PROBLEM TO SOLVE -
Output the data below only from the line containing "At what coordinates should I click to accomplish: Preview" up to and including the line containing "Viewport: 1198px width, 774px height.", exact and with the pictures left out.

Saved data entries
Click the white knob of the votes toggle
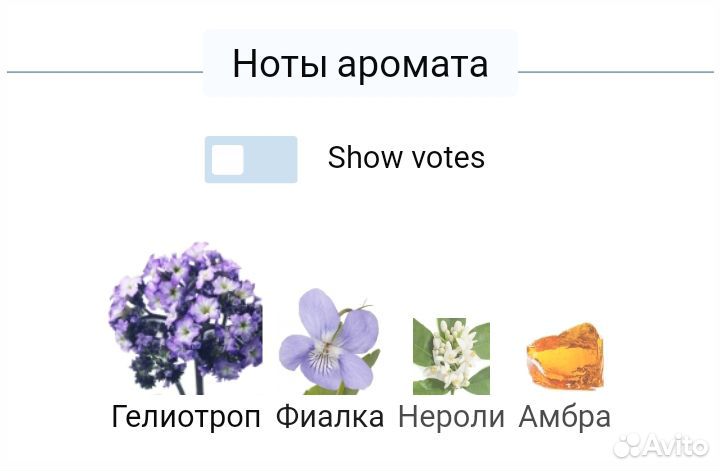The image size is (720, 471). pos(228,159)
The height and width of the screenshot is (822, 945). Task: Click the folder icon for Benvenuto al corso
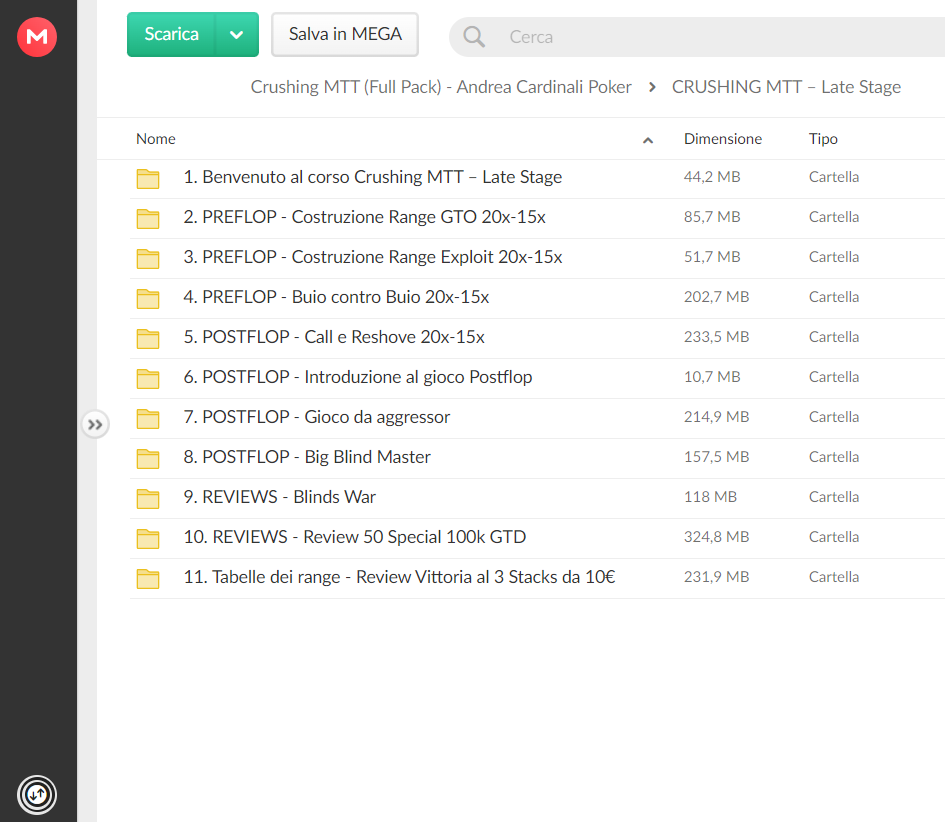[148, 178]
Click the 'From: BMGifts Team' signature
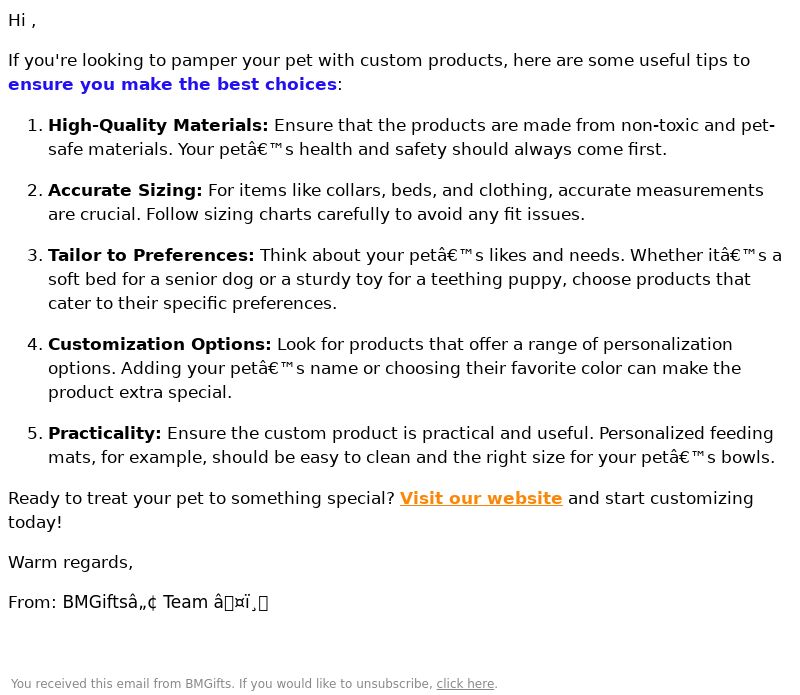Image resolution: width=800 pixels, height=695 pixels. click(138, 603)
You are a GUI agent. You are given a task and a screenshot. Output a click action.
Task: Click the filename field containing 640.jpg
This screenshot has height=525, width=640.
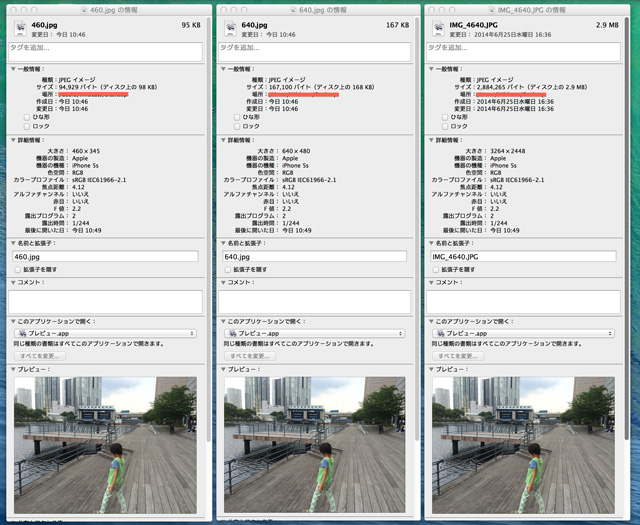coord(314,256)
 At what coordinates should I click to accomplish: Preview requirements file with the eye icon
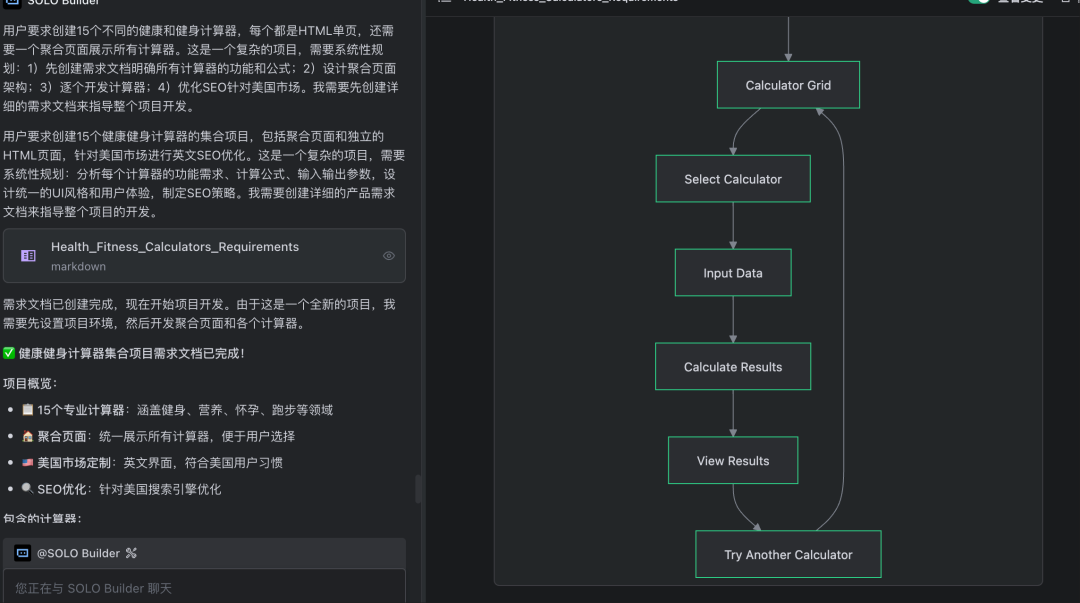coord(389,256)
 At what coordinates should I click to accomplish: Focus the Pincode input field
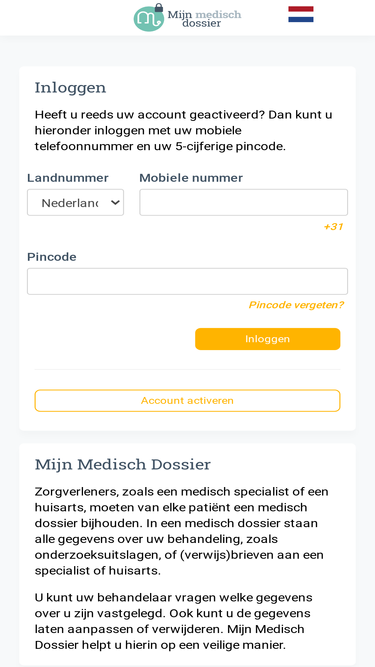pos(188,281)
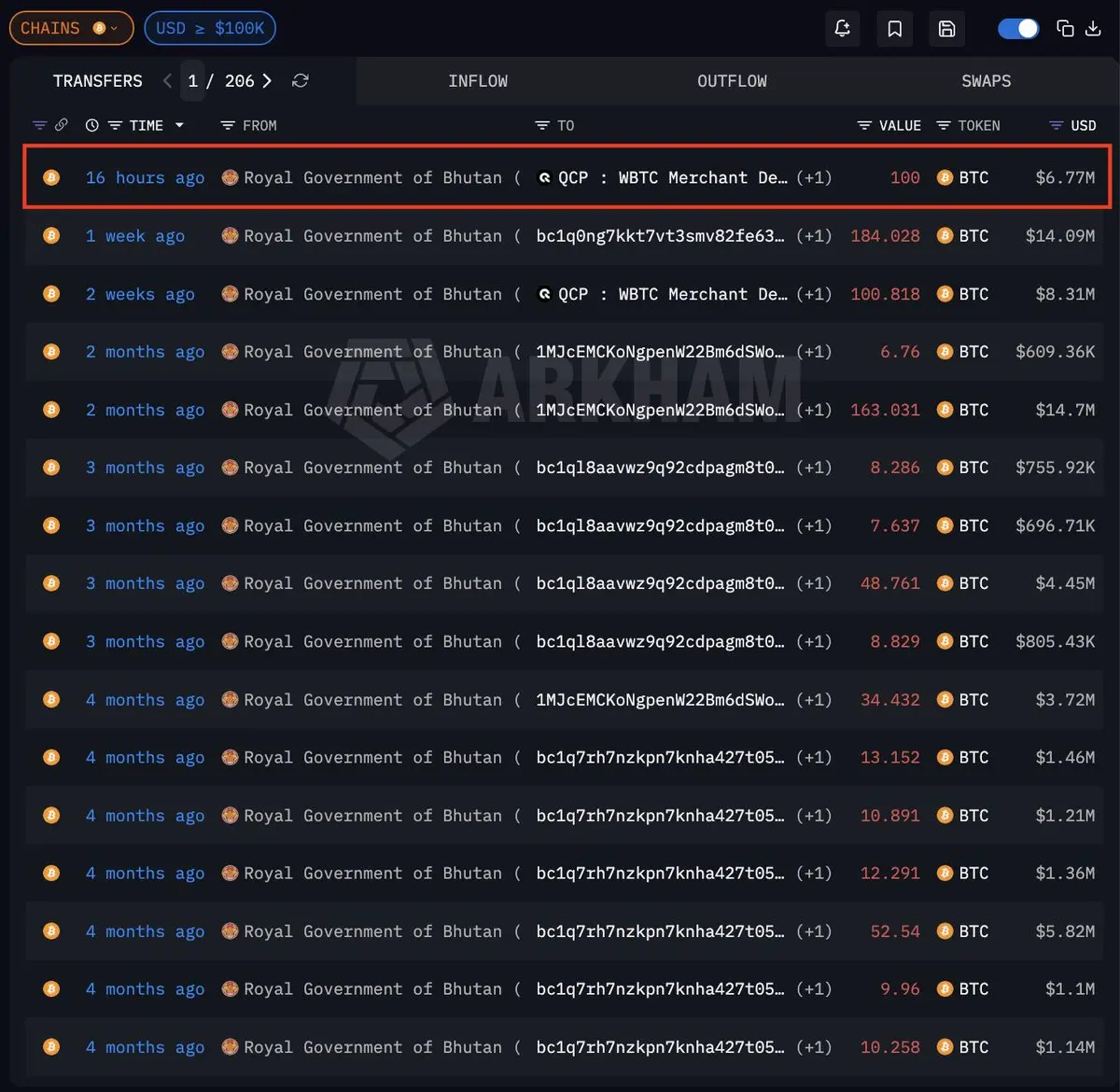The height and width of the screenshot is (1092, 1120).
Task: Click the download icon
Action: [x=1093, y=29]
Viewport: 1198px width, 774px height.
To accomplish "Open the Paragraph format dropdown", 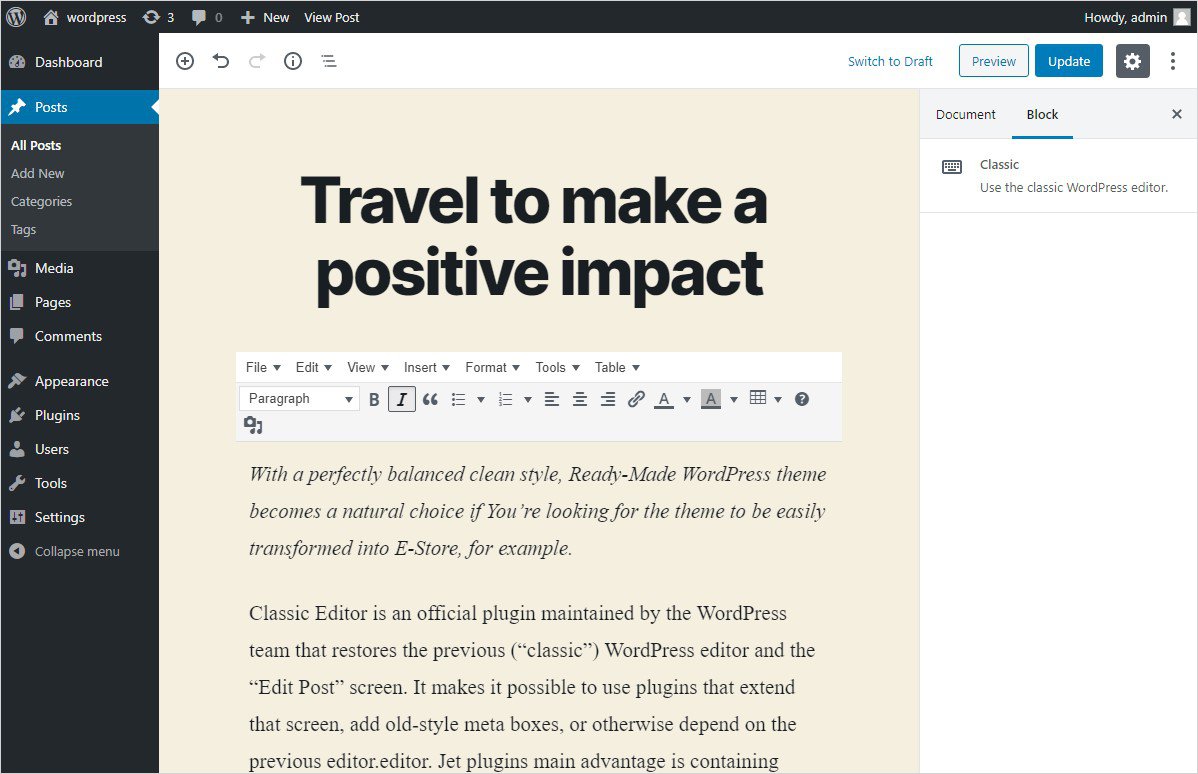I will [300, 399].
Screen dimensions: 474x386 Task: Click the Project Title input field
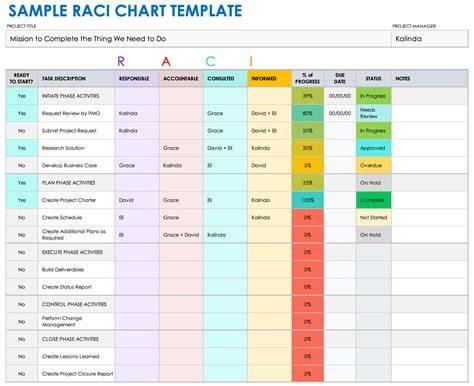tap(198, 39)
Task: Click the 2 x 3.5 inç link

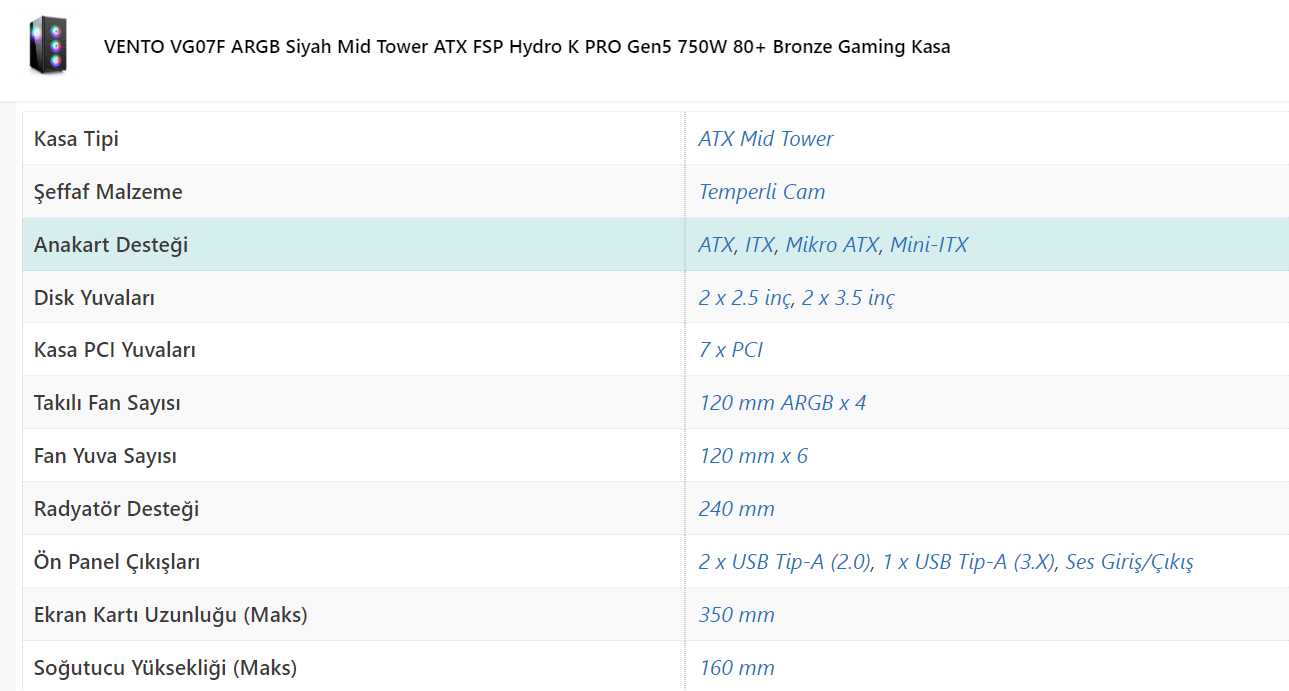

RESULT OF THIS TASK -
 At what coordinates should I click to accomplish: Preview requirements file with the eye icon
coord(389,256)
 At what coordinates should I click to accomplish: Focus the Pincode input field
pos(188,281)
The height and width of the screenshot is (1092, 1120).
Task: Click the download icon
Action: [x=1093, y=29]
Viewport: 1198px width, 774px height.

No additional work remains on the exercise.